Arch Inst Pasteur Madagascar

Service de Réanimation Polyvalente, Centre Hospitalier de Soavinandriana (CENHOSOA), Centre Hospitalier Universitaire d'Antananarivo, BP 6-101 Antananarivo-Madagascar.

Published: December 2002

Diagnosis of an acute obstructive dyspnea is very difficult because there are many possible causes. The authors reported the case of a 3.5-year-old boy with an atopic status who presented iterative asthma attacks which evolute to severity in spite of an appropriate therapy. Then suffocation occurred with a serious infectious context. The cause of the disease was diagnosed by respiratory tract endoscopic exam which allowed to detect a laryngeal papillomatis.
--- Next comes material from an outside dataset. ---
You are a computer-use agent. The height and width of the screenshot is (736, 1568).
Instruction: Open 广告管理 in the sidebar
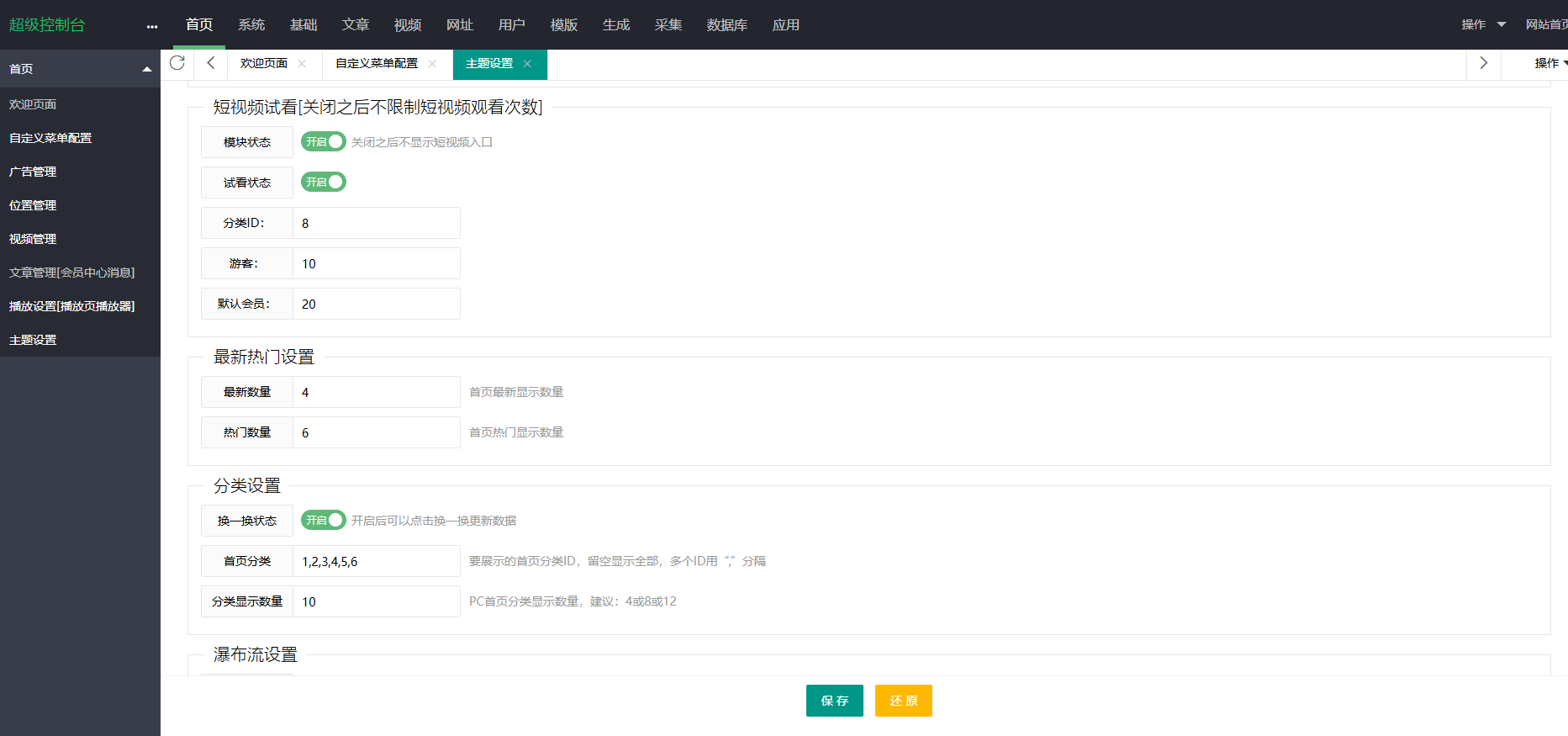click(x=33, y=172)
The surgical extraction of this tumour cured the patient. Physiopathology of acute obstructive dyspnea in child was discussed. Upper airway obstructions are separated from lower pulmonary diseases. Two syndromes are very difficult to separate among upper airway obstructions: spasmodic laryngitis and subglottal laryngitis. They are considered in fact as different outward signs of the same disease: subglottal laryngitis is the infectious evolutive form of a spasmodic laryngitis in which atopic status exists. Laryngeal papillomatosis would be a favourising factor of infection. The authors conclude that respiratory tract endoscopic exam is very important to diagnose childhood acute obstructive dyspnea.